Carbon as graphene can be used if it could be fabricated thick enough and uniformly over the Gd coated “vertical” cathode side walls 255 of a microcavity-PPS based neutron detector of
With regard to carbon, there are two known carbides of Gd—GdC2 and Gd2C3. An interstitial Gd—C bonding layer (i.e., interface layer) between either graphite or graphene to Gd is used to provide adhesion in one embodiment. The carbon in B4C also provides some adhesive benefit in bonding B4C to Gd. However, the boron atoms themselves are more likely than the carbon atoms in B4C to form a strong interstitial Gd bond (i.e., Gd—B) as the rare earth borides are well known commercially including their use as cathodes for various applications.
More specifically, all of the rare earth elements form “stable” hexaborides, so by choosing boron in one embodiment a highly adherent hexaboride (GdB6) interface layer forms that bonds the boron to the gadolinium. Alternatively, a lower polyboride composition adhesion/interface layer is formed, such as the tetraboride (GdB4) or diboride (GdB2). In either embodiment, both 10B and/or 10B4C have strong adhesion to Gd via interstitial atoms of boron forming strong covalent Gd—B bonds between the adjacent Gd and B layers.
In this regard GdB6 is much more stable than Gd metal, as evidenced by the melting point of GdB6 being 2510° C. versus that of Gd being 1313° C. Further, GdB6 is stable in moist air, while Gd disintegrates via oxidation as previously discussed. Therefore, in one embodiment, boron is chosen over carbon, with 10B chosen over 10B4C, and a layer of pure 10B will bond more strongly to Gd than would 10B4C. Finally a 10B thin-film coating is easier to fabricate by electron beam (E-beam) deposition than 10B4C.
To demonstrate the viability of embodiments of the invention for application with Gd based neutron detectors, in one embodiment for gaseous micropattern type detectors a thin-film of Gd with a 10B overcoat was successfully patterned by E-beam deposition (i.e., the 10B and Gd were deposited within the cavity walls) on several standard microcavity-PPS glass-ceramic (i.e., Macor®) substrates that had been previously pattern coated with thin-film Pt using a Cr adhesion layer. An adhesion layer of ˜0.1 μm of Cr was used for the Gd/10B deposition. The resulting Cr/Gd/10B thin-film deposition run on the Pt coated microcavity substrates also included both alumina-ceramic and glass substrate witness slides that were coated at the same time, and which were subsequently used for the test/analysis results summarized below.

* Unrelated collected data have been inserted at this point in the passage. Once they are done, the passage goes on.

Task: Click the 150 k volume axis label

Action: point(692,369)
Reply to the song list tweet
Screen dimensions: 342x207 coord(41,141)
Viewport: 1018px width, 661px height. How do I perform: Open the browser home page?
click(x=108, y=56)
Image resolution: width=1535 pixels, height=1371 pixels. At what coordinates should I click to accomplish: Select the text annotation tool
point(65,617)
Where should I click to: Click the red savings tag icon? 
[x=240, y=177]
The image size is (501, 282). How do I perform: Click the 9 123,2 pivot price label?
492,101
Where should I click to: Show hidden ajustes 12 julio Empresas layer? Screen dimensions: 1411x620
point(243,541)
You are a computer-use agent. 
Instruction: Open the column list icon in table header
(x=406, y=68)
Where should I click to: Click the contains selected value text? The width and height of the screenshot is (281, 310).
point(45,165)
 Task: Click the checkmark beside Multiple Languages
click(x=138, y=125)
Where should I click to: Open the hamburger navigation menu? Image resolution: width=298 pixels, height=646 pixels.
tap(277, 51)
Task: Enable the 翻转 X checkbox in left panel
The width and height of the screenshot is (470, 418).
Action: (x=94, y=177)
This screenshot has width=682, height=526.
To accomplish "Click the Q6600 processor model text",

Unlike the microcavity glass-ceramic substrates which had been previously coated with Cr/Pt, the ceramic and glass witness slides had no previous metallization and so the Cr adhesion layer was coated directly on the “bare” witness slide substrates. Measurement of the deposited thin-film on the ceramic witness slide by scanning electron microscope (“SEM”) determined that the Gd layer thickness was ˜2.8 μm, with the 10B overcoat layer thickness ˜0.9 μm. The microcavity substrate size was 56 mm×56 mm and 1.5 mm thick, with each cavity having rectangular dimensions of 1.0 mm×2.0 mm, and being 1.0 mm deep, as shown in
The initial coating quality observations were made two days after the deposition and reconfirmed more than a year later with the witness slides left open to the ambient atmosphere. Observations indicated that the Cr/Gd/10B thin-film coating stuck very well to the ceramic substrates and only came off in a few areas on the glass substrates. The patterned areas on the glass substrate held very well. The deposited film on both types of substrates did not show any sign of degradation in the open atmosphere. After several more days of sitting in the open environment, no flaking or degradation of the film could be discerned, and in trying to scrape the coating with a gloved finger, nothing came off. Even after 10 months from the Cr/Gd/10B deposition, during which the ceramic witness slide had been left in an open Petri dish, continuously exposed to the ambient air/humidity atmosphere, absolutely no flaking or degradation of the thin-film Cr/Gd/10B coating was observed.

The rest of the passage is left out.